Preserve code mode output history budget

2026-05-21 11:42:55 +00:00 · 2026-05-19 21:35:59 -07:00
parent 5a4202ad90
commit 6eab49cc8d
8 changed files with 115 additions and 18 deletions
--- a/codex-rs/core/src/session/mod.rs
+++ b/codex-rs/core/src/session/mod.rs
@@ -2511,7 +2511,22 @@ impl Session {
        turn_context: &TurnContext,
        items: &[ResponseItem],
    ) {
-        self.record_into_history(items, turn_context).await;
+        self.record_conversation_items_with_history_policy(
+            turn_context,
+            items,
+            turn_context.truncation_policy,
+        )
+        .await;
+    }
+
+    pub(crate) async fn record_conversation_items_with_history_policy(
+        &self,
+        turn_context: &TurnContext,
+        items: &[ResponseItem],
+        history_truncation_policy: TruncationPolicy,
+    ) {
+        self.record_into_history_with_policy(items, history_truncation_policy)
+            .await;
        self.persist_rollout_response_items(items).await;
        self.send_raw_response_items(turn_context, items).await;
    }
@@ -2521,9 +2536,18 @@ impl Session {
        &self,
        items: &[ResponseItem],
        turn_context: &TurnContext,
+    ) {
+        self.record_into_history_with_policy(items, turn_context.truncation_policy)
+            .await;
+    }
+
+    pub(crate) async fn record_into_history_with_policy(
+        &self,
+        items: &[ResponseItem],
+        history_truncation_policy: TruncationPolicy,
    ) {
        let mut state = self.state.lock().await;
-        state.record_items(items.iter(), turn_context.truncation_policy);
+        state.record_items(items.iter(), history_truncation_policy);
    }

    async fn maybe_warn_on_server_model_mismatch(
--- a/codex-rs/core/src/session/turn.rs
+++ b/codex-rs/core/src/session/turn.rs
@@ -51,6 +51,7 @@ use crate::stream_events_utils::record_completed_response_item_with_finalized_fa
 use crate::tools::ToolRouter;
 use crate::tools::context::SharedTurnDiffTracker;
 use crate::tools::parallel::ToolCallRuntime;
+use crate::tools::registry::RecordedToolResponse;
 use crate::tools::registry::ToolArgumentDiffConsumer;
 use crate::tools::router::ToolRouterParams;
 use crate::tools::router::extension_tool_executors;
@@ -81,7 +82,6 @@ use codex_protocol::items::build_hook_prompt_message;
 use codex_protocol::models::BaseInstructions;
 use codex_protocol::models::ContentItem;
 use codex_protocol::models::MessagePhase;
-use codex_protocol::models::ResponseInputItem;
 use codex_protocol::models::ResponseItem;
 use codex_protocol::protocol::AgentMessageContentDeltaEvent;
 use codex_protocol::protocol::AgentReasoningSectionBreakEvent;
@@ -1676,16 +1676,22 @@ async fn handle_assistant_item_done_in_plan_mode(
 }

 async fn drain_in_flight(
-    in_flight: &mut FuturesOrdered<BoxFuture<'static, CodexResult<ResponseInputItem>>>,
+    in_flight: &mut FuturesOrdered<BoxFuture<'static, CodexResult<RecordedToolResponse>>>,
    sess: Arc<Session>,
    turn_context: Arc<TurnContext>,
 ) -> CodexResult<()> {
    while let Some(res) = in_flight.next().await {
        match res {
-            Ok(response_input) => {
-                let response_item = response_input.into();
-                sess.record_conversation_items(&turn_context, std::slice::from_ref(&response_item))

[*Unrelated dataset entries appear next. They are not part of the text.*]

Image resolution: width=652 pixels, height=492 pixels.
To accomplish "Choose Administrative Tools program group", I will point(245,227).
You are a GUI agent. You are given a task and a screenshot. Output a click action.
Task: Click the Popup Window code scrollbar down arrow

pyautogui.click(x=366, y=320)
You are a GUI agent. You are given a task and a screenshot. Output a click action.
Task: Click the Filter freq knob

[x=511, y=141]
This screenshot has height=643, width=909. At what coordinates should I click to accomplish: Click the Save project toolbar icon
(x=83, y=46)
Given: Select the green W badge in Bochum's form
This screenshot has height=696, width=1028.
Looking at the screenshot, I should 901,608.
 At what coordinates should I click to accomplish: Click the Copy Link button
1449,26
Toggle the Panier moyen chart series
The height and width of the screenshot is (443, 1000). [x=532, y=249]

-                    .await;
+            Ok(recorded_tool_response) => {
+                let response_item = recorded_tool_response.response_item.into();
+                sess.record_conversation_items_with_history_policy(
+                    &turn_context,
+                    std::slice::from_ref(&response_item),
+                    recorded_tool_response
+                        .history_truncation_policy
+                        .unwrap_or(turn_context.truncation_policy),
+                )
+                .await;
                mark_thread_memory_mode_polluted_if_external_context(
                    sess.as_ref(),
                    turn_context.as_ref(),
@@ -1747,7 +1753,7 @@ async fn try_run_sampling_request(
        .instrument(trace_span!("stream_request"))

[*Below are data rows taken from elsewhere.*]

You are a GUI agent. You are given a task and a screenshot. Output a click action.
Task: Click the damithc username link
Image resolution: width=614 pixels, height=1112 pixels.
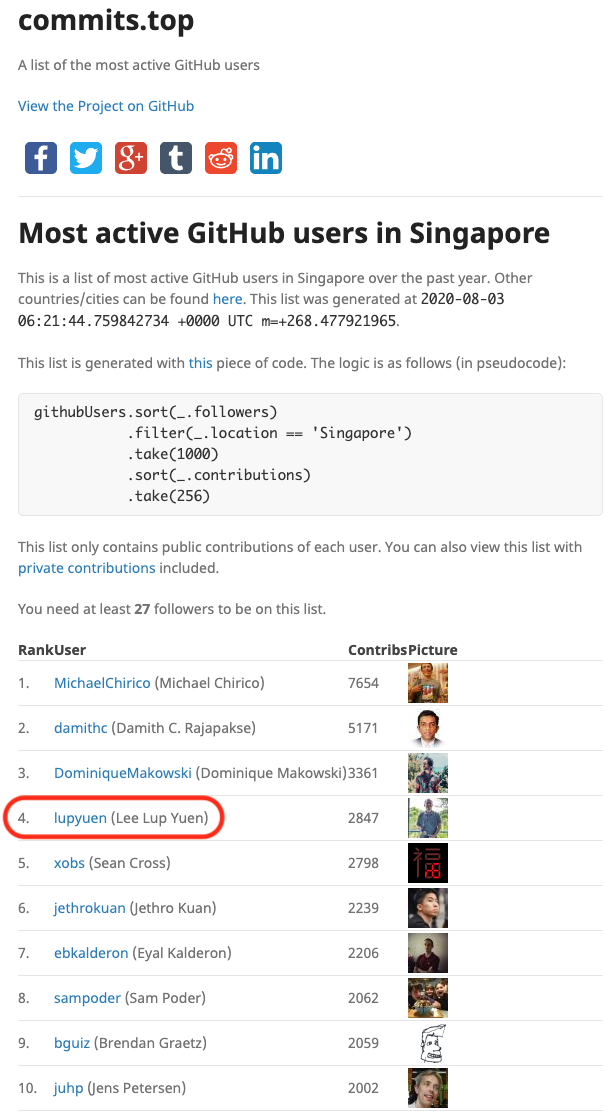[80, 728]
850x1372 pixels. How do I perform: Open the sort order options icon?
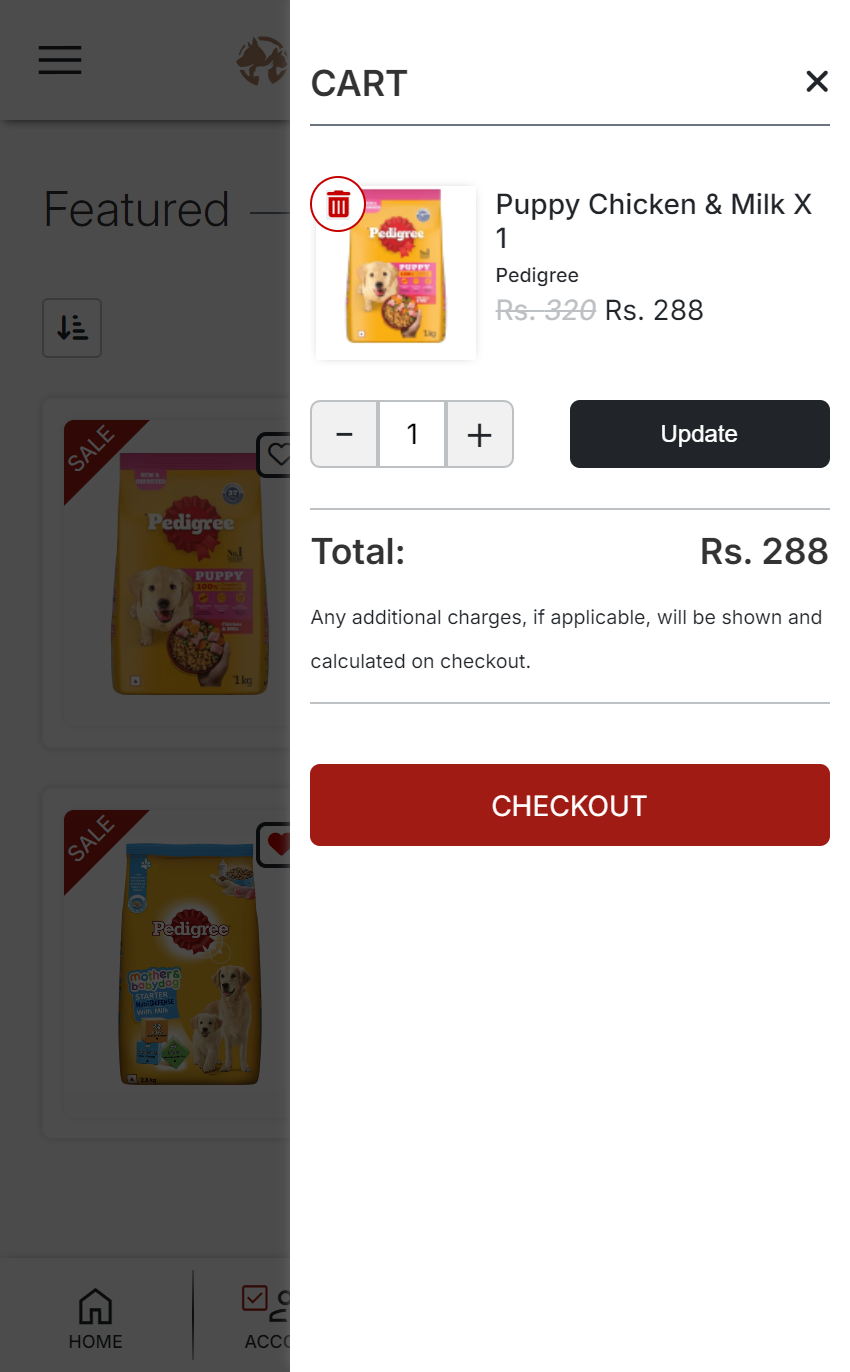(72, 328)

        .or_cancel(&cancellation_token)
        .await??;
-    let mut in_flight: FuturesOrdered<BoxFuture<'static, CodexResult<ResponseInputItem>>> =
+    let mut in_flight: FuturesOrdered<BoxFuture<'static, CodexResult<RecordedToolResponse>>> =
        FuturesOrdered::new();
    let mut needs_follow_up = false;
    let mut last_agent_message: Option<String> = None;
--- a/codex-rs/core/src/stream_events_utils.rs
+++ b/codex-rs/core/src/stream_events_utils.rs
@@ -242,7 +242,7 @@ async fn record_stage1_output_usage_for_memory_citation(
 /// queuing any tool execution futures. This records items immediately so
 /// history and rollout stay in sync even if the turn is later cancelled.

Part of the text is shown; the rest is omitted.